加藤神社(山鹿市山鹿)

加藤神社(山鹿市山鹿)

菊池往還道を歩いていると、ふとその存在に気づく。山鹿市山鹿に鎮座する加藤神社は、街の喧騒からすこし離れた場所にひっそりと佇む、とても小さなお宮さんだ。明治35年に加藤神社として勧請されたと見かけたが、もともとは山鹿灯籠まつりで有名な大宮神社の末社(摂社)とも言われており、その歴史は複雑な層を重ねている。

熊本各地に点在する清正公ゆかりの神社のひとつとして、地元の人々に静かに守られてきた場所だ。

菊池往還道沿いの小さなお宮

山鹿市山鹿の加藤神社は、菊池往還道沿いにある。往還道というのは、参勤交代や物流で人々が行き交った歴史の道。そのかたわらに、この小さな神社は建てられた。

大きな社殿があるわけでも、広い境内があるわけでもない。それでも、長い年月をかけて誰かが手を合わせてきた場所の空気は、たしかにある。

熊本地震の爪痕

平成28年の熊本地震で、鳥居などは倒壊してしまったようだ。熊本各地の神社仏閣が被害を受けたあの地震は、この小さなお宮にも深い傷を残した。

訪れる際は、現在の状況を事前に確認しておくと安心だろう。

加藤清正と山鹿のつながり

加藤清正は山鹿を含む9郡の領主となり、加藤氏の治世によって安定した領国支配をもたらした。山鹿の地にとって、清正公は単なる戦国武将ではなく、この土地の礎を作った存在だ。

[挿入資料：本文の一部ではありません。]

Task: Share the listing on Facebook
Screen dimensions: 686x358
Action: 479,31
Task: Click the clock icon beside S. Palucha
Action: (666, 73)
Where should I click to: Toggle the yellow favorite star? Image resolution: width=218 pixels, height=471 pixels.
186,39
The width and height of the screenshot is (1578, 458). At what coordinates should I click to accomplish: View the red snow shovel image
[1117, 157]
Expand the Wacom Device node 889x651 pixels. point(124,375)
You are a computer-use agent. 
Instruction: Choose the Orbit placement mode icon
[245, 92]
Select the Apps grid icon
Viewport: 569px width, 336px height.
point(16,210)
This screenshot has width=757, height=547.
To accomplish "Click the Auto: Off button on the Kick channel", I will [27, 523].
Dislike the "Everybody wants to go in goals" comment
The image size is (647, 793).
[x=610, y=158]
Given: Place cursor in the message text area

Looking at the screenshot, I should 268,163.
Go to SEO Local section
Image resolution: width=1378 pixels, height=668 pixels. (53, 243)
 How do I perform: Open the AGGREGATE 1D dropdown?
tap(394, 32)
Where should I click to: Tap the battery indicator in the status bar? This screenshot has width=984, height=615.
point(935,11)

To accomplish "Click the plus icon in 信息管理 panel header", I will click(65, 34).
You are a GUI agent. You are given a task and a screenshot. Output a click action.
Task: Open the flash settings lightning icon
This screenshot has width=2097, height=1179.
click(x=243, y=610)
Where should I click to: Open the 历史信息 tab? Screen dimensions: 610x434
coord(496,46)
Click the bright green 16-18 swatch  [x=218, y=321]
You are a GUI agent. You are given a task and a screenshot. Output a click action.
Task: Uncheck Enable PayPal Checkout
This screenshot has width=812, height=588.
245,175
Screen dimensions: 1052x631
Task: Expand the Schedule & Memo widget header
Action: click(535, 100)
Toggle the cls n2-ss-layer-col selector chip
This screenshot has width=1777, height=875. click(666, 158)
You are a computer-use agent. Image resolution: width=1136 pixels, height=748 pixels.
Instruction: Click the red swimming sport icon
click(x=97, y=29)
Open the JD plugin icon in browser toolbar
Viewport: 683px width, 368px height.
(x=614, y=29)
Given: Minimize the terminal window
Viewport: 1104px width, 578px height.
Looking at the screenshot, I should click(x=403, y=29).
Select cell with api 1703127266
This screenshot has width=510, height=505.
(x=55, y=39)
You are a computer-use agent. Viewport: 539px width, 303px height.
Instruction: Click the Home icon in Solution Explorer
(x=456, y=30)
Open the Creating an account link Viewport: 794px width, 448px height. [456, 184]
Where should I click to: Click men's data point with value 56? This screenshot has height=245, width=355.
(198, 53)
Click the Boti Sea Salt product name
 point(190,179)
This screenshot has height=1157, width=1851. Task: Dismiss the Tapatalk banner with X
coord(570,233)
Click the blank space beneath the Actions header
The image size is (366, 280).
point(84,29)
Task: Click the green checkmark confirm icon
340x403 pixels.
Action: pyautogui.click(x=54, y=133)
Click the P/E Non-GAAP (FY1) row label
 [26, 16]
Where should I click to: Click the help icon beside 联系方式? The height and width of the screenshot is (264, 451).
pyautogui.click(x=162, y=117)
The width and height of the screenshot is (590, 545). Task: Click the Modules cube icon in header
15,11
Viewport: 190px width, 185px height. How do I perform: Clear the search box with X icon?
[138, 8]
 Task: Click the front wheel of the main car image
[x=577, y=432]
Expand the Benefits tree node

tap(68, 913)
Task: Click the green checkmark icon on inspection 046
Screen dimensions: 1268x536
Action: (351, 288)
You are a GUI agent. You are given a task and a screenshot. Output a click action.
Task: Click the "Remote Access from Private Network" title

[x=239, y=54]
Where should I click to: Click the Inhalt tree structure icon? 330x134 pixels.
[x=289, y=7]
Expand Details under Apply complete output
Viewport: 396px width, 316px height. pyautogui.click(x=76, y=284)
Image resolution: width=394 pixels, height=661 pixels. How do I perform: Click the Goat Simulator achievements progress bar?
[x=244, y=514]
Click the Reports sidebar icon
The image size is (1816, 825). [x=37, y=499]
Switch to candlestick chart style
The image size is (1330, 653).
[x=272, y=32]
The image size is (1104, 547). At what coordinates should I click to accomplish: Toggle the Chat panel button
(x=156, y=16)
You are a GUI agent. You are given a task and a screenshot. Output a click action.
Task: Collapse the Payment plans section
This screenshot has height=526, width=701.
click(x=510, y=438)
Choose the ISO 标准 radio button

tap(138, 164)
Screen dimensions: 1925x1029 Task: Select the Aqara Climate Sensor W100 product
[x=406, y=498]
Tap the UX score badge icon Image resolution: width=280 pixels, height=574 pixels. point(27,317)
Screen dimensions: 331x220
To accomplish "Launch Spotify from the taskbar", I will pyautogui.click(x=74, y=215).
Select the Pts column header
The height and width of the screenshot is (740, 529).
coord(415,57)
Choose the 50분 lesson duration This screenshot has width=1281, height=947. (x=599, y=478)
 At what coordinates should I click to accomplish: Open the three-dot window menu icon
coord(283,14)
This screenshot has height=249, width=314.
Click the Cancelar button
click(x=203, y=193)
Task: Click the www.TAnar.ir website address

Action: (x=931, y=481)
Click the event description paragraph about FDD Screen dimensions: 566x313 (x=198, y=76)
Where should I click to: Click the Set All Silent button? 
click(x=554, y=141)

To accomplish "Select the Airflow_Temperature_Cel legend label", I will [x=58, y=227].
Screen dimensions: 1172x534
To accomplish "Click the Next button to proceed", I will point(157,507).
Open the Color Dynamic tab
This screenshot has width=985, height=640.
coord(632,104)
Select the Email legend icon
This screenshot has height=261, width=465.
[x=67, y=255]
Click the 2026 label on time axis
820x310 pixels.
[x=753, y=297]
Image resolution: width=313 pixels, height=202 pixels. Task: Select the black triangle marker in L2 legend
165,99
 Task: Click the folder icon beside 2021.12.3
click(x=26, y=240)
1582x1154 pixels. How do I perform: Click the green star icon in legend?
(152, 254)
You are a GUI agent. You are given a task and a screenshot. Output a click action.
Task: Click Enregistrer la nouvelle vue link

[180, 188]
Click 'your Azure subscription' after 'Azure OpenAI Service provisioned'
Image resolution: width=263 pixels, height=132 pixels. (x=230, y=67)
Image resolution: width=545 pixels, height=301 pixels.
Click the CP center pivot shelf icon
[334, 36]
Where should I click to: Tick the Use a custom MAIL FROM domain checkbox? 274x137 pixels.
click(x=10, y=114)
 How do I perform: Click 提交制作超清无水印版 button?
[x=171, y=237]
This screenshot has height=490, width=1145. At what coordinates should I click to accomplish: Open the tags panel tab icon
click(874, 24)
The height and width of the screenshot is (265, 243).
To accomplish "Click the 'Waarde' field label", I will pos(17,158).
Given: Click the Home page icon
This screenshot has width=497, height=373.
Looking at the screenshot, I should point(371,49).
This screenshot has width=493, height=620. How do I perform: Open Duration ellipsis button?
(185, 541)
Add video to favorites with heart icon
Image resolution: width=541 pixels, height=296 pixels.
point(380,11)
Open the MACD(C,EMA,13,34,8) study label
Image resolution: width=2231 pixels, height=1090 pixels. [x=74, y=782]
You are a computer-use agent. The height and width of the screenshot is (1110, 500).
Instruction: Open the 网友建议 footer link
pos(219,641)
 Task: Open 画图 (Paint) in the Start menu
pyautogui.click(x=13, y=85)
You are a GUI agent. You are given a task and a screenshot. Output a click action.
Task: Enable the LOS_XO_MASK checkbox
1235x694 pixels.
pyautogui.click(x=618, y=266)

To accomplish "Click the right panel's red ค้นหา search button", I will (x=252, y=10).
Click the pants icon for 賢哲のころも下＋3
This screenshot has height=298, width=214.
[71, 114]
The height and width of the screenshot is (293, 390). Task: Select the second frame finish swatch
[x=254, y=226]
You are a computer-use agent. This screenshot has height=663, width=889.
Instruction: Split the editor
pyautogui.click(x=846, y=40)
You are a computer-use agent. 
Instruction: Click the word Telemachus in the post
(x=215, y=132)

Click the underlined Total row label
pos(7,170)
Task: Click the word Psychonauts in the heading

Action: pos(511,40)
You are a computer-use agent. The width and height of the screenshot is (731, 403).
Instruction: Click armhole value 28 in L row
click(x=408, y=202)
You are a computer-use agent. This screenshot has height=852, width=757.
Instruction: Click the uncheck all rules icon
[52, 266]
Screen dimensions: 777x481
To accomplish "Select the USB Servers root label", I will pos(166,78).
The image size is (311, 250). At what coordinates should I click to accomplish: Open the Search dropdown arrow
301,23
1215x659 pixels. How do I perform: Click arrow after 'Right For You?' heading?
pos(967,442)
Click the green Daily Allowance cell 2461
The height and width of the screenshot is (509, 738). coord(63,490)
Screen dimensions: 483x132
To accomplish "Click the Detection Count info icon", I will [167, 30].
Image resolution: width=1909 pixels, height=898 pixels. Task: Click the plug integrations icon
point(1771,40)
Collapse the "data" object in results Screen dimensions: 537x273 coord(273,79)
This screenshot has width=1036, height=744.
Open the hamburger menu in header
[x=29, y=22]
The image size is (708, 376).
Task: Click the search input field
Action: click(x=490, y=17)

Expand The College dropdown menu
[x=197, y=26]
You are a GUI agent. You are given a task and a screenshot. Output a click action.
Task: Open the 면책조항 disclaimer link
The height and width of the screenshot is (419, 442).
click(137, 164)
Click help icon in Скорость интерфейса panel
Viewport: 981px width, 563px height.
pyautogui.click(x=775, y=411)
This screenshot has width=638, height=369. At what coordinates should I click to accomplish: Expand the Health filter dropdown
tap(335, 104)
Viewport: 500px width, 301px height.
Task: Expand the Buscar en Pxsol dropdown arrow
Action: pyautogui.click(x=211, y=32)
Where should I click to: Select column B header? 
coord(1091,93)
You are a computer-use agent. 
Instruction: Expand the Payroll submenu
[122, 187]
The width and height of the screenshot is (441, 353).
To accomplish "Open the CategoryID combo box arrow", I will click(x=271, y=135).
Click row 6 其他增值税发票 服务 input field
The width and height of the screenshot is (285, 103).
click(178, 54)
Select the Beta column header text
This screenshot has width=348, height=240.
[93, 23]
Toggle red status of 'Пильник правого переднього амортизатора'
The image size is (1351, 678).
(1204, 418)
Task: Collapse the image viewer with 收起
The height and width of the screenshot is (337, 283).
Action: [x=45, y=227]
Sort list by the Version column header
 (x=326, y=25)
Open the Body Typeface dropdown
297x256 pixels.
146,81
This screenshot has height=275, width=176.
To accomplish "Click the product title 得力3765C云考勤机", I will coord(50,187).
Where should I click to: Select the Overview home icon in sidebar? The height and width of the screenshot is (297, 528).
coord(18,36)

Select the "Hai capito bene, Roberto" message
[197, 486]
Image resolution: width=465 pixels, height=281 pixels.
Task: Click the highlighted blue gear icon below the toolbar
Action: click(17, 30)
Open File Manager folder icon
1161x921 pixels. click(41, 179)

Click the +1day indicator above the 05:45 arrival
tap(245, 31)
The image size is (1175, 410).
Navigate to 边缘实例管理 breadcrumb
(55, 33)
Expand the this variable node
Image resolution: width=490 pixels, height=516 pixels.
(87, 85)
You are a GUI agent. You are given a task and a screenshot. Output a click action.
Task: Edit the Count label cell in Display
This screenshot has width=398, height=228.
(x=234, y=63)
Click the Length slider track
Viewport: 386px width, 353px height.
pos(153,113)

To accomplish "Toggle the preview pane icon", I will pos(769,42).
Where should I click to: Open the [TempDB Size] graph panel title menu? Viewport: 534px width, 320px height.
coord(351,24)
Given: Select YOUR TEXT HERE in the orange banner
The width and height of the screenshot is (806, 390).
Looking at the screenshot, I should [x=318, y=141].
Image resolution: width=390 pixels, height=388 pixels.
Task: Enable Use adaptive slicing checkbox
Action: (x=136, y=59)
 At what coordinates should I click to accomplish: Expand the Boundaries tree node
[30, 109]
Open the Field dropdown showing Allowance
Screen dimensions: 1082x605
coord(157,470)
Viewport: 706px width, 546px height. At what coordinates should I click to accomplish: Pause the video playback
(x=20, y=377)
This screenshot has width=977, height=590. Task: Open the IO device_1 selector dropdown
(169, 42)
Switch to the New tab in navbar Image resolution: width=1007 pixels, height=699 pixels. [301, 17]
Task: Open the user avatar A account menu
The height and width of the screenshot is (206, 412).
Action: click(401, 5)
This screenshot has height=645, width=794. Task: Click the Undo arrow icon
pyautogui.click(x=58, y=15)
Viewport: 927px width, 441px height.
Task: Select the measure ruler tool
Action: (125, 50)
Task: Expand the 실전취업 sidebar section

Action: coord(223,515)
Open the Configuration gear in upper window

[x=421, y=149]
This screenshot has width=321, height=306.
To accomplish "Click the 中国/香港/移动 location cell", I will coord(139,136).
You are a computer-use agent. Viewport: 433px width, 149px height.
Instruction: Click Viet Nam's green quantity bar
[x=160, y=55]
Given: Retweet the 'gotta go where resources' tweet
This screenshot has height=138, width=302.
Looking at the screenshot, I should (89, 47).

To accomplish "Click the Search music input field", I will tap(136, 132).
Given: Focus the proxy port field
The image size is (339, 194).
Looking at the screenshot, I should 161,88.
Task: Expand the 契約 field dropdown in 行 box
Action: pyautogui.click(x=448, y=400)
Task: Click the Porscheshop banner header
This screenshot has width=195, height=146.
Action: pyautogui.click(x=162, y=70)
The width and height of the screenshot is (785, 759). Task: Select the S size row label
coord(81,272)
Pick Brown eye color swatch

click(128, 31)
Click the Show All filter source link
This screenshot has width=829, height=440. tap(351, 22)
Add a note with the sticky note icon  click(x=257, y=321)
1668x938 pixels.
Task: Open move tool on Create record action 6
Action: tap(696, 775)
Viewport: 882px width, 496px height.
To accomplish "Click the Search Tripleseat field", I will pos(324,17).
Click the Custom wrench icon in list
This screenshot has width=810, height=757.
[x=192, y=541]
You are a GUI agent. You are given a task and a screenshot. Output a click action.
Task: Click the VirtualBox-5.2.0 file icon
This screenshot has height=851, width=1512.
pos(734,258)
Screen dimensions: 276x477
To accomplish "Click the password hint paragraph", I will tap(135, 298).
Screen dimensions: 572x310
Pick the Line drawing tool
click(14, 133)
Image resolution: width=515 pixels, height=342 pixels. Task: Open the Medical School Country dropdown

加藤清正を祀る神社はかつて90社を数え、その約半分は熊本県内にある。山鹿の加藤神社も、そうした熊本県民の清正公信仰が根付いた場所のひとつといえる。

火登り地蔵との関係

この加藤神社には、火登り地蔵が併設するようにぽつんと置かれている。もともと長源寺にあったこの地蔵は、火事のたびに東へ坂を登ると言い伝えられ、今の場所に移されたとされている。神社と地蔵が寄り添うように並ぶ風景は、この場所ならではのものだ。

山鹿の温泉街や八千代座といった観光スポットからも近い場所に、こうした小さな歴史の断片がある。知る人ぞ知る静かなお宮を、散策のついでにぜひ立ち寄ってみてほしい。

よくあるご質問

Q. 山鹿市山鹿の加藤神社はどこにありますか?
A. 菊池往還道沿いに位置しています。山鹿温泉街からも近く、徒歩での散策途中に立ち寄れる場所です。

Q. 平成28年の熊本地震の影響はありますか?
A. 地震で鳥居などが倒壊したとの情報があります。訪問前に現地の状況をご確認されることをおすすめします。

Q. 火登り地蔵とは何ですか?
A. この加藤神社に隣接して置かれているお地蔵さんです。もともと長源寺にあったものが、火事のたびに東へ移動するという言い伝えとともに、現在の場所に移されたと伝えられています。